The problem:
Rewrite the data below with every "Given" changed to "Request" and all other text left as it is.

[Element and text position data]
▬▬▬

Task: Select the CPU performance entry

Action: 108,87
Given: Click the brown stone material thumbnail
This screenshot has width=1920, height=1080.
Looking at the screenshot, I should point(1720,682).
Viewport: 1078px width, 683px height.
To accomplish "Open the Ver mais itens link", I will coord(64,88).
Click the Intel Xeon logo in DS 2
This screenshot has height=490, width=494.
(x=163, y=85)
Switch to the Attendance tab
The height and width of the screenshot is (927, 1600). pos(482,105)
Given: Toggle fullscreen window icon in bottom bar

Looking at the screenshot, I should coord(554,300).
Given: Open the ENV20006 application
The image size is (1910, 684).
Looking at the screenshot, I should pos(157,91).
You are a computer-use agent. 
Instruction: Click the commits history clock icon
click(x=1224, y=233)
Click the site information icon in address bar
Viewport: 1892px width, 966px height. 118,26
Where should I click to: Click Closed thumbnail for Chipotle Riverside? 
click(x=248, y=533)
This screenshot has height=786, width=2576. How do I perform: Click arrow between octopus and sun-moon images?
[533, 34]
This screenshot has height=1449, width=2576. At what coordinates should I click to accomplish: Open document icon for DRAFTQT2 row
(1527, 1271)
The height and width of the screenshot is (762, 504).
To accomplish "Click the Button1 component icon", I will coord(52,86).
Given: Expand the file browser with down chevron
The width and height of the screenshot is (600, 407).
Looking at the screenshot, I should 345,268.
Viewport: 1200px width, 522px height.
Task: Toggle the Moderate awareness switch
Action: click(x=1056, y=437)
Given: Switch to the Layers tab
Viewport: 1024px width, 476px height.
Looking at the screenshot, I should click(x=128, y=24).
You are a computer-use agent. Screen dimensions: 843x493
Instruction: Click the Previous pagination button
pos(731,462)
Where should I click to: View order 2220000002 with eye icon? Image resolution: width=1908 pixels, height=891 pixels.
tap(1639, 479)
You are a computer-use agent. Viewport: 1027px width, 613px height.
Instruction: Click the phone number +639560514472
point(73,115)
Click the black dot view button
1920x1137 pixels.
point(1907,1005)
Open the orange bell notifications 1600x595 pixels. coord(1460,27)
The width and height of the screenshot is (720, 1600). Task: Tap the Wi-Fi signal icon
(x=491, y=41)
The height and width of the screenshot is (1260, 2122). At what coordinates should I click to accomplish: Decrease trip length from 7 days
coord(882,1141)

▬▬▬

Full response:
Task: Select the CPU performance entry

Action: 108,87
Request: Click the brown stone material thumbnail
This screenshot has width=1920, height=1080.
Looking at the screenshot, I should point(1720,682).
Viewport: 1078px width, 683px height.
To accomplish "Open the Ver mais itens link", I will coord(64,88).
Click the Intel Xeon logo in DS 2
This screenshot has height=490, width=494.
(x=163, y=85)
Switch to the Attendance tab
The height and width of the screenshot is (927, 1600). pos(482,105)
Request: Toggle fullscreen window icon in bottom bar

Looking at the screenshot, I should coord(554,300).
Request: Open the ENV20006 application
The image size is (1910, 684).
Looking at the screenshot, I should pos(157,91).
You are a computer-use agent. 
Instruction: Click the commits history clock icon
click(x=1224, y=233)
Click the site information icon in address bar
Viewport: 1892px width, 966px height. 118,26
Where should I click to: Click Closed thumbnail for Chipotle Riverside? 
click(x=248, y=533)
This screenshot has height=786, width=2576. How do I perform: Click arrow between octopus and sun-moon images?
[533, 34]
This screenshot has height=1449, width=2576. At what coordinates should I click to accomplish: Open document icon for DRAFTQT2 row
(1527, 1271)
The height and width of the screenshot is (762, 504).
To accomplish "Click the Button1 component icon", I will coord(52,86).
Request: Expand the file browser with down chevron
The width and height of the screenshot is (600, 407).
Looking at the screenshot, I should 345,268.
Viewport: 1200px width, 522px height.
Task: Toggle the Moderate awareness switch
Action: click(x=1056, y=437)
Request: Switch to the Layers tab
Viewport: 1024px width, 476px height.
Looking at the screenshot, I should click(x=128, y=24).
You are a computer-use agent. Screen dimensions: 843x493
Instruction: Click the Previous pagination button
pos(731,462)
Where should I click to: View order 2220000002 with eye icon? Image resolution: width=1908 pixels, height=891 pixels.
tap(1639, 479)
You are a computer-use agent. Viewport: 1027px width, 613px height.
Instruction: Click the phone number +639560514472
point(73,115)
Click the black dot view button
1920x1137 pixels.
point(1907,1005)
Open the orange bell notifications 1600x595 pixels. coord(1460,27)
The width and height of the screenshot is (720, 1600). Task: Tap the Wi-Fi signal icon
(x=491, y=41)
The height and width of the screenshot is (1260, 2122). At what coordinates should I click to accomplish: Decrease trip length from 7 days
coord(882,1141)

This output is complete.